New build sales volumes increase more than 200%

"Factors such as interest rates remaining low, the weak pound stimulating international interest and Government-supported schemes targeting the new-build sector and first-time buyers in particular have all contributed to this strengthening market.

"While the recovery in prices in the new-build sector is not quite at the level seen across the central London market as a whole, there has been evidence of price growth on some schemes in recent months, for example Embassy Court in St John’s Wood. However for developers, the improvement in pricing has been felt more by the evaporation of discounting rather than headline price growth.

"One of the most notable changes in the new-build market has been the shift in balance of investors to owner occupier numbers buying new homes. While the ratio used to be 30:70 owner occupiers to investors, it is now 70:30 owner occupiers to investors. The change is slowly influencing developments as buyers looking for themselves are more interested in property layout and specification. Still, while we would love to think the return of the owner occupier signifies the emergence of larger flats for buyers outside of the super-prime market, affordability still provides an effective brake on the aspiration of buyers. Evidence from Knight Frank’s applicant data confirms subtle changes to requirements, with a noticeable rise in demand for larger units across prime central London markets. The successful schemes will be those that create environments in which people want to live.
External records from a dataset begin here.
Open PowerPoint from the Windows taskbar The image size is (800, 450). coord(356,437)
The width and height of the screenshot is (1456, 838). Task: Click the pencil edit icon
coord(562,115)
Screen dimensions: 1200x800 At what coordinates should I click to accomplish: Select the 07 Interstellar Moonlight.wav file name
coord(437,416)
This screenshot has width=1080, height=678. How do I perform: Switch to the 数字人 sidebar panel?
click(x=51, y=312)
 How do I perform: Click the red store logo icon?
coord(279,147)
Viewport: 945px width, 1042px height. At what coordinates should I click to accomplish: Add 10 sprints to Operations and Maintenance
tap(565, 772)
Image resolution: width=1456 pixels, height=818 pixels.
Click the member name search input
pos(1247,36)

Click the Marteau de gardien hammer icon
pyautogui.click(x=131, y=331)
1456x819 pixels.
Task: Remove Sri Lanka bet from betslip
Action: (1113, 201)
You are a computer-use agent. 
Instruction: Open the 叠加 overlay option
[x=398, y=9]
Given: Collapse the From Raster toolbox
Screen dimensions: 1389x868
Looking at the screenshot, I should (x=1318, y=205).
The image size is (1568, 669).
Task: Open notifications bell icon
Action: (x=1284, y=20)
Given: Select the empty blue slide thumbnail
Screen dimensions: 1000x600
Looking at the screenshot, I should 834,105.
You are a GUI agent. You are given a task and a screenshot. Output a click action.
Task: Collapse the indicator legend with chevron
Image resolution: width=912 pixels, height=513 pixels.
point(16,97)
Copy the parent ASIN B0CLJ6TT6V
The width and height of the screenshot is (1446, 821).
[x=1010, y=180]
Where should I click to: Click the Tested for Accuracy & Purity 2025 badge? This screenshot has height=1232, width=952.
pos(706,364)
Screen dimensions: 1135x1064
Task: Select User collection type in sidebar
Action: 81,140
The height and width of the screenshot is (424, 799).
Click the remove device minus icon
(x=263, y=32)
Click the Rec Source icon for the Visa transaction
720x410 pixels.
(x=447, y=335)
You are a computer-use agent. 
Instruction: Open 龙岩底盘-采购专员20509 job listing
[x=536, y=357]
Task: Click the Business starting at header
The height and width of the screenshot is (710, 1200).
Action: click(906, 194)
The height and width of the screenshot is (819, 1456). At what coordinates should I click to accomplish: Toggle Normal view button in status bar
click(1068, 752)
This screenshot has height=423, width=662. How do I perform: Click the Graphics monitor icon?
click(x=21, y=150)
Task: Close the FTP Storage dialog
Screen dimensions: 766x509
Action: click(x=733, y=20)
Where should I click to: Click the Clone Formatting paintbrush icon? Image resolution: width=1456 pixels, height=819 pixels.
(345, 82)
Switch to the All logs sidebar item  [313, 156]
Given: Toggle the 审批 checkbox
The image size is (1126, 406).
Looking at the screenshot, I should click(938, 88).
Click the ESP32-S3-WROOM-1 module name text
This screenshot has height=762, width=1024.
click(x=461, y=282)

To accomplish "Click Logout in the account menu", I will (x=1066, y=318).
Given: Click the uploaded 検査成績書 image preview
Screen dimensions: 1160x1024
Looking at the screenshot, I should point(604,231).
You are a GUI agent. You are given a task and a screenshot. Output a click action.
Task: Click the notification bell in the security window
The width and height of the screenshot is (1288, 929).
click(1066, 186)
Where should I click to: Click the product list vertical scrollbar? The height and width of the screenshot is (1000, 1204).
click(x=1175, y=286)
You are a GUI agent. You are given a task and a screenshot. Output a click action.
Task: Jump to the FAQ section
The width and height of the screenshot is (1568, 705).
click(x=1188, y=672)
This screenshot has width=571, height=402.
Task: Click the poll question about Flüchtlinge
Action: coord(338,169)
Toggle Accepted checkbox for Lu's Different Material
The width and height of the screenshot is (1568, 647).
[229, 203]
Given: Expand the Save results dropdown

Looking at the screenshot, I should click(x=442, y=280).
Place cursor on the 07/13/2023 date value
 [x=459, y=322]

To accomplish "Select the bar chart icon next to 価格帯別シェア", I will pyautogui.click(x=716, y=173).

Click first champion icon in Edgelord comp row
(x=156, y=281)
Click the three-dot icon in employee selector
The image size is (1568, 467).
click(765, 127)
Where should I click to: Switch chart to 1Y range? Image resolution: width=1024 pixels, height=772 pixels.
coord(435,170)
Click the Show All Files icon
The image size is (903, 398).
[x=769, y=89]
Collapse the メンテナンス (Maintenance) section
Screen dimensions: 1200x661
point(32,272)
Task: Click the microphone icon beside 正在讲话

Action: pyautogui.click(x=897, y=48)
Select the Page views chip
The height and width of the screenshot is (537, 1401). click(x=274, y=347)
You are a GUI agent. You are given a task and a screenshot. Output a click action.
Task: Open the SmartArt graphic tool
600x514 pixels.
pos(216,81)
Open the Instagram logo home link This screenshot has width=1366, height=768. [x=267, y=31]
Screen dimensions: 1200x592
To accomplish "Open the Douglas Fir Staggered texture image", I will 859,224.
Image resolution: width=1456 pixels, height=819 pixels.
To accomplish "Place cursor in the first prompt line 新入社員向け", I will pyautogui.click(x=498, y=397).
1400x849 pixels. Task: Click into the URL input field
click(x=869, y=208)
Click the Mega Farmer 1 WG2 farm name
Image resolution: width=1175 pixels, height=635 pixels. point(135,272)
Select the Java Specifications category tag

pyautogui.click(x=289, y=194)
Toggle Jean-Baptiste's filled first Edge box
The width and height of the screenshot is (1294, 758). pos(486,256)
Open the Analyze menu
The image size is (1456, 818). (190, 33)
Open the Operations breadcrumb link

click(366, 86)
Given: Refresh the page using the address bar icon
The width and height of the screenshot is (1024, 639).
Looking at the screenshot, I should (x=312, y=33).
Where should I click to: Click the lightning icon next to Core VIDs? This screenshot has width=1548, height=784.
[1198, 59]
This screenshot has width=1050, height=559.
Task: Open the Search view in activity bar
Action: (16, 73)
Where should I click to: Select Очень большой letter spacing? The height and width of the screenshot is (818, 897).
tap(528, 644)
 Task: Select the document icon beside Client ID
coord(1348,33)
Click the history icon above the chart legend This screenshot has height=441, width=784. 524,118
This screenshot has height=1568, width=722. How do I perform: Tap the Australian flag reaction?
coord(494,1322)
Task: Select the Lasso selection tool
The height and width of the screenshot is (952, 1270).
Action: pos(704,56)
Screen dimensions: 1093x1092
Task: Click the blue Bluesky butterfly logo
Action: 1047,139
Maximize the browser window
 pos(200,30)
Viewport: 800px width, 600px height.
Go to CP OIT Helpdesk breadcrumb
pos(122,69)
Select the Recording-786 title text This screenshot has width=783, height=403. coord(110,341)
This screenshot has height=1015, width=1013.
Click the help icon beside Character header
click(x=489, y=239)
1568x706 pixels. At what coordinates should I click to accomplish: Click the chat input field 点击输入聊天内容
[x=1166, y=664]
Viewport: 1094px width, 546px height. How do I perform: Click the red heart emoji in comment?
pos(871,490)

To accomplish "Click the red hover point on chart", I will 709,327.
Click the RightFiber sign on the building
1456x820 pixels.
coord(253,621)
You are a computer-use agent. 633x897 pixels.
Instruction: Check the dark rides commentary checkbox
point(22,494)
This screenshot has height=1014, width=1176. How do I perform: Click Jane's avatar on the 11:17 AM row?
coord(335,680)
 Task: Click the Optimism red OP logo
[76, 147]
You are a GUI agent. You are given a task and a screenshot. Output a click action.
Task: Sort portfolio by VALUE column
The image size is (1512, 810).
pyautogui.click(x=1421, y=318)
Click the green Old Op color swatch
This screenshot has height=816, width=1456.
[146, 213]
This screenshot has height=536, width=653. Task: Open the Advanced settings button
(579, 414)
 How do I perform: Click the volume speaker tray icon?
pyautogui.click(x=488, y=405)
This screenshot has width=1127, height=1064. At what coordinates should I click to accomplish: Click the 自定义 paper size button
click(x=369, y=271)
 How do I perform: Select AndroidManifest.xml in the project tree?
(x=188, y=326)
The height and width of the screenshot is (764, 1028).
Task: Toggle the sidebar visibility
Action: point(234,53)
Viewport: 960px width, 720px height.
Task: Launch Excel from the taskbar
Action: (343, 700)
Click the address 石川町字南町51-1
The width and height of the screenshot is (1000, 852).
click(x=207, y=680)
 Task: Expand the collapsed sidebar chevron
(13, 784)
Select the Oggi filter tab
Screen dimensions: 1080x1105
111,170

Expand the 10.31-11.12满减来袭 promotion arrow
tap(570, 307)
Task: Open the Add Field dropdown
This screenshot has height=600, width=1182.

"The key thing though is that the investor has not disappeared altogether and still accounts for a third of buyers. Off-plan sales have returned. The opportunity for overseas investors as a result of the weak pound cannot be underestimated. Far Eastern buyers, especially those from Hong Kong, Singapore and Malaysia have been back in force over the past 12 months but they are far more shrewd. Armed with Google Map’s Street View and nethouseprice.com for example, these investors have more tools at their disposal to ensure they buy into only the very best schemes. This is good news as it means future development cannot afford to cut back on quality. Hopefully future competition between central London developers will be fought out over quality not simply price.

"London’s super-prime development market was the last to catch a cold during the recent recession. Now with prices surging by over 20% in the 12 months to February 2010, developers are eyeing this market with renewed interest. Since the second half of 2009, this specialised market has bounced back. While sales dipped in 2008 the number of purchasers looking to buy super-prime properties barely changed and there remains a good level of demand. With planned and potential launches of One Hyde Park, Cornwall Terrace, The Lancaster’s and NEO Bankside, the availability of prime new-build stock will rise during 2010 and 2011. The nature of this market is that it will often form part of a wider global property portfolio.

"In line with the sales market, the London land market has also seen a dramatic turnaround. After sharp falls for 12 months, land values subsequently rose by 9% on average across London in the second half of 2009 as competition for sites stiffened. However persuading landowners to sell has been difficult as land values are still substantially lower than they were at the peak resulting in limited supply. This shortage of available land means that developers are having to work with their existing land banks as much as possible and get the best possible outcome out of these. Renegotiating planning terms, especially when it comes to affordable housing quotas is the order of the day. Our view is that Land prices in London are likely to keep climbing through 2010.”

"Development pipeline is a concern. East London has a 55% share of future developments – 72,212 units out of a total 131,414 units, but the map in our review shows these have not been started yet. While these numbers look impressive the ability of developers to actually deliver these will be constrained by the lack of available finance for new projects."